Imagine allocator A increasing the system break by 1024 bytes. Then allocator B does the same. If allocator A now wants to release the 1024 bytes allocated by it, it can't do that without making sure allocator B already released it's section of memory. The best A can do is ignore the deallocation, which ultimately leaks memory. Hence: a nightmare to maintain. There is a reason sbrk() is a mostly legacy API.
@@roboticbrain2027 I would not go as far as calling sbrk a legacy API as it is much faster than MMAP and theese are the only ways to allocate memory in Linux apart from the stack. Last time I checked glibc sourcecode whenever malloc needed a new chunk to extend the heap it tried to actually do sbrk() first and it only resorted to mmap() if it had reached the point when it couldn't. So it is still a very iportant system call and it is still used internally, although indeed I don't see much reason to use it manually unless you want to make your own version of malloc() for some reason.
.data stores global variables not const vars. All global vars are initialized to 0 unless specified otherwise. Also between heap and stack there is an adress space(memory page) used for shared libraries. Stack grows to lower mem adresses(x86,x64) to the shared lib mem page, not the heap address space
If global variable is set to zero, it will go to .bss
If you really need you allocator, use glibc with it. If you really can't, use mmap and manage the memory, sbrk and brk makes thing a lot harder.

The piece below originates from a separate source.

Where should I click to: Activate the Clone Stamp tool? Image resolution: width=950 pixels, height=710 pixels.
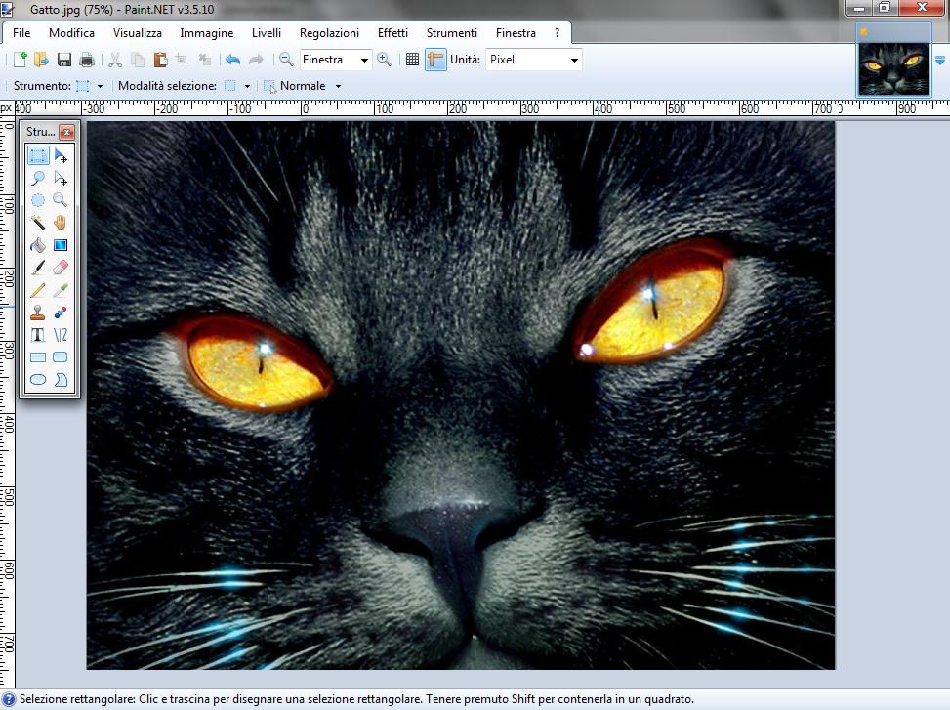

But lets be real, you probably can get access to glibc that is compatible with your system. Use that instead. Don't make things harder for you. This level of "low level" computing stuff is implemented better by the professionals that spent half of their lifes onto this thing. Don't make your day a nightmare, use malloc
I'm used to NES which basically just says "You have 2 KB of RAM from 0x0000 to 0x07FF, it's your job to figure out how you want to use it"
Hi LLL, I am just a beginner but your code without checking the return values of malloc, printf and using strcpy instead of strncpy felt very weird!
Hi can you maker video explaining uefi and device tree
Cool stuff. Now how do we allocate memory in aarch64 assembly? :)))
Teehee ;D
The same as you would from any other language - you call a syscall (brk or mmap) for that. Or, if you link to some library, you can call malloc function that will do that for you.
Memory manage by hand before you code rather than writing bloatware. As a novice, I created an algorithm that reduced the size of "the expert's" code by a factor of eight. He called my code inefficient, so I showed it had no difference in execution. He called my code confusing, so I added a page of comment in the source. He had my code removed because he was the expert, and I was the novice. No body cares.
Please suggest some books for me to get a better understanding of os and memory and low level stuff
could you make a new video on arena allocators?
Strange there's no mention of mmap(2) being able to map files and devices, not just anonymous regions of memory.
Great video thanks 👍
Thanks for sharing
BTW mmap returns -1 on error, not NULL.
Such a cool channel
Arnt you possibly dereferencing a NULL pointer on line 13 if malloc fails for your first example?
Hi LLL... Why the first addr of sbrk is 0x...06000 and the last is 0x...27000? Shouldn't be the last addr equals to 0x...07000?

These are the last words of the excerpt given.